Città del Vaticano (Vaticano), 20 giu. (LaPresse) – Il nostro tempo “a seguito della crisi economico-finanziaria ha conosciuto una pesante stagnazione e anche una vera recessione, in un contesto sociale già segnato da disuguaglianze e dalla disoccupazione, in particolare quella giovanile. Soprattutto quest’ultima è una vera e propria piaga sociale, in quanto priva i giovani di un elemento essenziale per la loro realizzazione e il mondo economico dell’apporto delle sue forze più fresche”. Così Papa Francesco ricevendo in udienza i membri della Federazione nazionale italiana dei Cavalieri del lavoro. “Il mondo del lavoro – ha aggiunto il Papa – dovrebbe essere in attesa di giovani preparati e desiderosi di impegnarsi e di emergere. Al contrario, il messaggio che in questi anni essi hanno spesso ricevuto è che di loro non c’è bisogno. E questo è il sintomo di una disfunzione grave, che non si può attribuire soltanto a cause di livello globale e internazionale”.

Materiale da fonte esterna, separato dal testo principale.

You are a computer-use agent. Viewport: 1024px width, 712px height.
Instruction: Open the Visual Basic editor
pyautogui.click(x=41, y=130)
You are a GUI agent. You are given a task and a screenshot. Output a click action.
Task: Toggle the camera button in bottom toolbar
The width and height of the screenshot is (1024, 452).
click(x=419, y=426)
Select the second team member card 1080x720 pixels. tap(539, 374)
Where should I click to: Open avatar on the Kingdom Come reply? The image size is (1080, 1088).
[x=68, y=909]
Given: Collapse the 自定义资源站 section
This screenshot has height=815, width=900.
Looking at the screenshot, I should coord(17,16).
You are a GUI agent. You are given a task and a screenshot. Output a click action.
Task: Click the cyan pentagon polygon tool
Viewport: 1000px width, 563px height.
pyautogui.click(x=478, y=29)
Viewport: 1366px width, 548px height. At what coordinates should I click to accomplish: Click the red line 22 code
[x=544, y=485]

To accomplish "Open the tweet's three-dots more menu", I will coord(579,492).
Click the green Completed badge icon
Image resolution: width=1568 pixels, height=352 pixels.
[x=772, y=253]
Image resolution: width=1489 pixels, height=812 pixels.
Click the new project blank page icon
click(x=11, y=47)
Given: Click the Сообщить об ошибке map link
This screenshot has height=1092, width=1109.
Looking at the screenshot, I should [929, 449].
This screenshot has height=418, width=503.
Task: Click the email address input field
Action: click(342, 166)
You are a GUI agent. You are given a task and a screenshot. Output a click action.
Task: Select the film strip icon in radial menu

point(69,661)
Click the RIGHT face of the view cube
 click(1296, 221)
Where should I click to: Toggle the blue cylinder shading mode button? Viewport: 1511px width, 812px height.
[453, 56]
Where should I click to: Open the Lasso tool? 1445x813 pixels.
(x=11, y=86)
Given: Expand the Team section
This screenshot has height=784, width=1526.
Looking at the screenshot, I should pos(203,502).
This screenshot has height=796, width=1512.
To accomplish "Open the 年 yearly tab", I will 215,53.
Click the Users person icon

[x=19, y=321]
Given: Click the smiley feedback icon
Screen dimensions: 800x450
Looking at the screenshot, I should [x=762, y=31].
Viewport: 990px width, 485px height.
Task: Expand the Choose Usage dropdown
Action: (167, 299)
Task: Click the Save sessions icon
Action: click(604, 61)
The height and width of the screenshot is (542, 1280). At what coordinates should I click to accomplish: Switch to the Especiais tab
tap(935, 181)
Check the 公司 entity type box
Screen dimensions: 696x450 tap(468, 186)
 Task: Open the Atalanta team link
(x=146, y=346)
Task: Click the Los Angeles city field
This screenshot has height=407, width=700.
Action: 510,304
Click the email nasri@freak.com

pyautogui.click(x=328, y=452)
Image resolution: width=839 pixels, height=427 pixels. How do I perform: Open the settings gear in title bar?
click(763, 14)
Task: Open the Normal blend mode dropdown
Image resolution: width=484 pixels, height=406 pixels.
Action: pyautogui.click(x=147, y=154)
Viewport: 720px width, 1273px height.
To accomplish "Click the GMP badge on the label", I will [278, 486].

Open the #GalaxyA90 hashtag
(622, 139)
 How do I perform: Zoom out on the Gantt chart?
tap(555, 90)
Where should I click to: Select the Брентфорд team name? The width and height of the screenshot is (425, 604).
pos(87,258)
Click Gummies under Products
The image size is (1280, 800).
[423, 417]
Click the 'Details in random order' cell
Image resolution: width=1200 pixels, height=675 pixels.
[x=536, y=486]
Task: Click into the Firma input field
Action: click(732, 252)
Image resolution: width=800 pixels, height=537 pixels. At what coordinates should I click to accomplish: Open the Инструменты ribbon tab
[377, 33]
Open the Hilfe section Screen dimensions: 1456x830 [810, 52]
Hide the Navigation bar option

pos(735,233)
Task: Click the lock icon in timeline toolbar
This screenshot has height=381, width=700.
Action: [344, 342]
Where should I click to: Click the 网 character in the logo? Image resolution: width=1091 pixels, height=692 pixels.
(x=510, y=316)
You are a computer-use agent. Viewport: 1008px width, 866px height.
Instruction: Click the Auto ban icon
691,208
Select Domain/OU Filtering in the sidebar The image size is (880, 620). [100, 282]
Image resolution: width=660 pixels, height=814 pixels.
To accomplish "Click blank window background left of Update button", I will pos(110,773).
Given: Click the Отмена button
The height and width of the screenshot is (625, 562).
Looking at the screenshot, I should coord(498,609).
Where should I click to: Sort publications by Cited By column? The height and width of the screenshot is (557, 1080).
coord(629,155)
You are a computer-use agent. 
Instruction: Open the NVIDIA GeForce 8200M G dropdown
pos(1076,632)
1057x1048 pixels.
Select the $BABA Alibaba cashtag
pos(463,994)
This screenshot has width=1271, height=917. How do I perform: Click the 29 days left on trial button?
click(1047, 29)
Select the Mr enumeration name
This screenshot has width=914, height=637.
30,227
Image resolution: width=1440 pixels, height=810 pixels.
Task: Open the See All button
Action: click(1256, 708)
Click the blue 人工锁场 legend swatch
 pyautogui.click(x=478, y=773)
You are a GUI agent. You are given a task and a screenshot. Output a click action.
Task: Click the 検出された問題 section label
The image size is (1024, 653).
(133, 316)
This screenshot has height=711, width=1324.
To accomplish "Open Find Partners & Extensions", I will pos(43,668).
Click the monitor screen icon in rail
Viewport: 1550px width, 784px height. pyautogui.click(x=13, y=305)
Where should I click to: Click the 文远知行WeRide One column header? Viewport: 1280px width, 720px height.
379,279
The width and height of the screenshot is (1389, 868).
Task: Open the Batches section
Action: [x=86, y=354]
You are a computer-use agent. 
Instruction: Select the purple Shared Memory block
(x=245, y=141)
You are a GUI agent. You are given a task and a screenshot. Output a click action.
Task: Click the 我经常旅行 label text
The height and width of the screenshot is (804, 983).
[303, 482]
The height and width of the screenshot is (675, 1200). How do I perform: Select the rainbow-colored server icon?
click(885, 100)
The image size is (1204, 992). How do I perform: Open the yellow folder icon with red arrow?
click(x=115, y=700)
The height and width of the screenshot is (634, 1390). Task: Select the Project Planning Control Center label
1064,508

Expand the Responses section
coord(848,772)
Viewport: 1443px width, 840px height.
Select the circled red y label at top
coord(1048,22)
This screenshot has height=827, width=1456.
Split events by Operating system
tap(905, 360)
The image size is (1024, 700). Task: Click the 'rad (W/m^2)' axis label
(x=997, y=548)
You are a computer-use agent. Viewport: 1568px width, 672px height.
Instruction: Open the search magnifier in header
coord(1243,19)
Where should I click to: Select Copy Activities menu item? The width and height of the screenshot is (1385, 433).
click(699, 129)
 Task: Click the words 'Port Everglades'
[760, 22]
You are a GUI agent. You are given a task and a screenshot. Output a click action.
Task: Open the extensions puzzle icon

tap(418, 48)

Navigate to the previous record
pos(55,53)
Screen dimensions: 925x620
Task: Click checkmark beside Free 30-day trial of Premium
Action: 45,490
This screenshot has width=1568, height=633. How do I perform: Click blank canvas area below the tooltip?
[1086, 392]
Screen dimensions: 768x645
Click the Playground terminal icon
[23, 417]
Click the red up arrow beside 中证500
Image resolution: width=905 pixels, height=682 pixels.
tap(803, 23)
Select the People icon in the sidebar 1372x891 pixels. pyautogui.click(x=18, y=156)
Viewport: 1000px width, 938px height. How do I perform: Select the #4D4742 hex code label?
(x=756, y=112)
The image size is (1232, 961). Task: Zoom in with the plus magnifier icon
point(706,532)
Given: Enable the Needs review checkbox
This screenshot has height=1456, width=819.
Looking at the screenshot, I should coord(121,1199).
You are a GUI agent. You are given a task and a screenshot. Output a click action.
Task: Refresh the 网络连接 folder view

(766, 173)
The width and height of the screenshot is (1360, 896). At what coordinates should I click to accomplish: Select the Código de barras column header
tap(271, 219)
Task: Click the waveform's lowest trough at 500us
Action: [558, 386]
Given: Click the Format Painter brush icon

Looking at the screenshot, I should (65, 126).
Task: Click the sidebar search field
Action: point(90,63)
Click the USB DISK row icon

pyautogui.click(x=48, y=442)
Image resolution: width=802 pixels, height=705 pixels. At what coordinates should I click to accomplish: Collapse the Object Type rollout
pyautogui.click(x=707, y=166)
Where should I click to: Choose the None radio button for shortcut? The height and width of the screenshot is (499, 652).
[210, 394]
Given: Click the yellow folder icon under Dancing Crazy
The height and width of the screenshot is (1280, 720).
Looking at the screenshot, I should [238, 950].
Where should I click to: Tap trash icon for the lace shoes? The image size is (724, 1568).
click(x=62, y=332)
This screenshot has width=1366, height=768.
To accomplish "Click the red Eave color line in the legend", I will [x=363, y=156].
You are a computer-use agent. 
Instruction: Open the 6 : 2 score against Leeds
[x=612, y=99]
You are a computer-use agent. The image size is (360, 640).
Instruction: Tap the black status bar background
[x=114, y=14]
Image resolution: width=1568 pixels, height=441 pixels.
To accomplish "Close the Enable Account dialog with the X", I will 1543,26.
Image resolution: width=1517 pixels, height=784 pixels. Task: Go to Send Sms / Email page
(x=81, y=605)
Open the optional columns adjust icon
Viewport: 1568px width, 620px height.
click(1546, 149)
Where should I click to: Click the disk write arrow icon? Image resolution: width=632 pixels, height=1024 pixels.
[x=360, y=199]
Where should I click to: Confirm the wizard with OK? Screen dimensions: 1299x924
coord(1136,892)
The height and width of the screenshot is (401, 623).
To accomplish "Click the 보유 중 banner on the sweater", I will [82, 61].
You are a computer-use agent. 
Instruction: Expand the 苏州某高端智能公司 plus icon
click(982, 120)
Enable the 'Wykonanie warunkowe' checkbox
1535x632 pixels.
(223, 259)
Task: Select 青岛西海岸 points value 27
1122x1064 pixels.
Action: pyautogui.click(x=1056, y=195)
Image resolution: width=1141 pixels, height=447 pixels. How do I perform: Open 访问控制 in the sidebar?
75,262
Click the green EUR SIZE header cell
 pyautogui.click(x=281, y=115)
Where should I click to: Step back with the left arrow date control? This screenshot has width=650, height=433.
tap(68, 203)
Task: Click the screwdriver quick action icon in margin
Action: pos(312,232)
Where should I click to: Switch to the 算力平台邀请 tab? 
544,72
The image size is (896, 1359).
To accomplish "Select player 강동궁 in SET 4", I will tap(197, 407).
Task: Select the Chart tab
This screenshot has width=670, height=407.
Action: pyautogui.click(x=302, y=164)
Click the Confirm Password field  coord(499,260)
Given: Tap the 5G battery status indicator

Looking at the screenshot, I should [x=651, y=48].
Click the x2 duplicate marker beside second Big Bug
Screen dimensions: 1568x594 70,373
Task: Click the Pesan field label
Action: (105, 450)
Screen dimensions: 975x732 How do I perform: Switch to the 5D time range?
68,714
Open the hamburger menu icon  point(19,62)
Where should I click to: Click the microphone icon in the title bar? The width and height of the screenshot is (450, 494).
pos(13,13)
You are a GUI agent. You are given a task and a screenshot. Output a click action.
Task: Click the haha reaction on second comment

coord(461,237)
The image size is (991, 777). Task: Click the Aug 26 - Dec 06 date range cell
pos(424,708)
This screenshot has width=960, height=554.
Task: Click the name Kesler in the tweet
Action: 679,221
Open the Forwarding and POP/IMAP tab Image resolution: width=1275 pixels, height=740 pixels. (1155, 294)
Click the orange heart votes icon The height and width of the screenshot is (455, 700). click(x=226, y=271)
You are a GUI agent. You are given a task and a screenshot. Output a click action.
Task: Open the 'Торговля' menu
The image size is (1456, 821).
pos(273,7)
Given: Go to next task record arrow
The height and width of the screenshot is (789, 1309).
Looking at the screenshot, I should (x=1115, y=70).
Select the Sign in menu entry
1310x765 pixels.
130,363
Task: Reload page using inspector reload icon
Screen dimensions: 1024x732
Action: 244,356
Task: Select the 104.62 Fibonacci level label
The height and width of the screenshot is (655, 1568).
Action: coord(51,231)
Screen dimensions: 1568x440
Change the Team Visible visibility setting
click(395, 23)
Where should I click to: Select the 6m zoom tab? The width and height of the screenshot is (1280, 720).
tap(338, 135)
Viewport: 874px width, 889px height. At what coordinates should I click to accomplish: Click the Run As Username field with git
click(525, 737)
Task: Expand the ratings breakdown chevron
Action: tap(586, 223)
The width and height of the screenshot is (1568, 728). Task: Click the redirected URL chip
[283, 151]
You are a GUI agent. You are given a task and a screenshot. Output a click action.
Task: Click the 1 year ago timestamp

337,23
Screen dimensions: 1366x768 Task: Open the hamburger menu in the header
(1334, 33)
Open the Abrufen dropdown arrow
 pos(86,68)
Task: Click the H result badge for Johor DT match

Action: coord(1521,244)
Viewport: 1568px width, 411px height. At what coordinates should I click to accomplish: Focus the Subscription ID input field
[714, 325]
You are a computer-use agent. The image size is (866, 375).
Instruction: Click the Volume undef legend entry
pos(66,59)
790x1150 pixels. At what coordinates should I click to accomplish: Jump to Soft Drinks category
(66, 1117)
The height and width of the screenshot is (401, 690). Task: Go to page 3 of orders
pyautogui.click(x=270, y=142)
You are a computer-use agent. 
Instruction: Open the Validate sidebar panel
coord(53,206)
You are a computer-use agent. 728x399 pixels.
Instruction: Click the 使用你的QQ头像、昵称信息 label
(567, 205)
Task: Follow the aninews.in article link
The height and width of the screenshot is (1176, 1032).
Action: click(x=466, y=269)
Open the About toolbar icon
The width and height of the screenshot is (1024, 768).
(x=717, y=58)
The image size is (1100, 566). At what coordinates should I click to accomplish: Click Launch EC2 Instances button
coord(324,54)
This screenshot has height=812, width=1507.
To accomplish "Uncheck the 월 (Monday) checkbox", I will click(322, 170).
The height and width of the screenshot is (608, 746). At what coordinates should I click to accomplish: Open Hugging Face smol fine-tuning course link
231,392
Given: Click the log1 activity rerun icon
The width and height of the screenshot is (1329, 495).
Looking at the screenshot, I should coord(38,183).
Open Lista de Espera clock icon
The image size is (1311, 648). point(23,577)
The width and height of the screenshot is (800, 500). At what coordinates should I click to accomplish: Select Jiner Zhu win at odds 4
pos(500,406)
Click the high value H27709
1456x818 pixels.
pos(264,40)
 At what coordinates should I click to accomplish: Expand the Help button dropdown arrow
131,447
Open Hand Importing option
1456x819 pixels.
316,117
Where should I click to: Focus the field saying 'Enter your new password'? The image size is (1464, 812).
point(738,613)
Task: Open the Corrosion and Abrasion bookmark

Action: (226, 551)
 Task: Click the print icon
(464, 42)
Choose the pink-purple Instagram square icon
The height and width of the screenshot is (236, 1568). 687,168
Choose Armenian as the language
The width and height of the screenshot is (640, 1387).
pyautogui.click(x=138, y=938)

Bene comune non può essere raggiunto solo con più guadagno. “Il bene comune, fine ultimo del vivere associato, non può essere raggiunto attraverso un mero incremento dei guadagni o della produzione, ma ha come presupposto imprescindibile l’attivo coinvolgimento di tutti i soggetti che compongono il corpo sociale”. Così Papa Francesco ricevendo in udienza i membri della Federazione nazionale italiana dei Cavalieri del lavoro.
Economia porta sviluppo solo se lontano da corruzione. “Solo se radicata nella giustizia e nel rispetto della legge l’economia concorre a un autentico sviluppo, che non emargini individui e popoli, si tenga lontano da corruzione e malaffare, e non trascuri di preservare l’ambiente naturale”. Così Papa Francesco ricevendo in udienza i membri della Federazione nazionale italiana dei Cavalieri del lavoro. “La pratica della giustizia – ci insegnano sapientemente i testi biblici – non si limita all’astensione dalle iniquità o all’osservanza delle leggi (anche se questo già è tanto), ma va addirittura oltre. È veramente giusto chi, oltre a rispettare le regole, agisce con coscienza e interesse per il bene di tutti, oltre che per il proprio. È giusto chi si prende a cuore la sorte dei meno avvantaggiati e dei più poveri, chi non si stanca di operare ed è pronto a inventare strade sempre nuove. La pratica della giustizia, in questo senso pieno, è quello che ci auguriamo per ogni operatore economico e per tutti i cittadini”, ha aggiunto il Pontefice.